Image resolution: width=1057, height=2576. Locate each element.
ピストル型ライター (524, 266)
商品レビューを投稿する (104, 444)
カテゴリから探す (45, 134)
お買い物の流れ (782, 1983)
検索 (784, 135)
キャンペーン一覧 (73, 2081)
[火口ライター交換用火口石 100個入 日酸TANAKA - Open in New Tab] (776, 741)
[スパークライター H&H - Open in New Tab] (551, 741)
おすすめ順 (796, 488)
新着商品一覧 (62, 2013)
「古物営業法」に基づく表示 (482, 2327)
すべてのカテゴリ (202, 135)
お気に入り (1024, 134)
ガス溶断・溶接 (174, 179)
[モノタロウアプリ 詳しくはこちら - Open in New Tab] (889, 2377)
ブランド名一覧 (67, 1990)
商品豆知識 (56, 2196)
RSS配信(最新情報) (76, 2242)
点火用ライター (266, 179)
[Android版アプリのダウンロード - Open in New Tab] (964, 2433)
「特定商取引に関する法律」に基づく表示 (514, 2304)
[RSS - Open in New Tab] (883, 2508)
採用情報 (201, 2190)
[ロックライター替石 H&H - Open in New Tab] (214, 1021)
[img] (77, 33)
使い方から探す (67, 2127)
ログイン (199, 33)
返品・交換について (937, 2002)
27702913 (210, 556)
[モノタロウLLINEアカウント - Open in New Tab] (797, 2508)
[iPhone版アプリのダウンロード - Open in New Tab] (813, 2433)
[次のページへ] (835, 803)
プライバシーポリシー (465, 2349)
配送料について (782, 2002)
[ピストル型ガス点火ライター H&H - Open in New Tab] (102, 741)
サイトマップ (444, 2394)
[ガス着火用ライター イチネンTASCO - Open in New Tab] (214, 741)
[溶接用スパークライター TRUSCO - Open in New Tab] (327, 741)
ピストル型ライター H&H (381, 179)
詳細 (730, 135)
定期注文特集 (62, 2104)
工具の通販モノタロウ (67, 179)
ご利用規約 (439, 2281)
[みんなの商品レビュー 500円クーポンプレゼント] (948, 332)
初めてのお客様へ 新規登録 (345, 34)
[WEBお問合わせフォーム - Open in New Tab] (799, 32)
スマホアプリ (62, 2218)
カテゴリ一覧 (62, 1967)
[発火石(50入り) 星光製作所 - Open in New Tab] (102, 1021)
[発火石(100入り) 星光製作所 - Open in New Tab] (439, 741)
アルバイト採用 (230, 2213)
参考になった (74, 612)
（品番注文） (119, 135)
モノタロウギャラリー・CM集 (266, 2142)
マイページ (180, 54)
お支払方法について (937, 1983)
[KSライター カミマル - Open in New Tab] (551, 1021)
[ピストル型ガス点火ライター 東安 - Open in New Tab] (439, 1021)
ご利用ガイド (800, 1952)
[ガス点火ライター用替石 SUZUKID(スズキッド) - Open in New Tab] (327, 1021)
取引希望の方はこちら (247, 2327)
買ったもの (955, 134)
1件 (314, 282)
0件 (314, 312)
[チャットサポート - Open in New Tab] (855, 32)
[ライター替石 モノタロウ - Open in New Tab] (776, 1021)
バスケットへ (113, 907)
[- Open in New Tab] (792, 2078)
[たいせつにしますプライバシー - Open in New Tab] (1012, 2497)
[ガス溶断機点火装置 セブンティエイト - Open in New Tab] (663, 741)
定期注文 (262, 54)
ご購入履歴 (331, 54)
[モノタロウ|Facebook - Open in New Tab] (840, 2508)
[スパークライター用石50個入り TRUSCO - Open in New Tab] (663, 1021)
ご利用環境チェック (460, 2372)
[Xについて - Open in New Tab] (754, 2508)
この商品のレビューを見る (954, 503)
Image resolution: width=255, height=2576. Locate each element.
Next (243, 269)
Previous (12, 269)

======

Problem requirements —
All lines above that include the word "resolution" should be located and copied.

Completed exercise —
Image resolution: width=1057, height=2576. Locate each element.
Image resolution: width=255, height=2576. Locate each element.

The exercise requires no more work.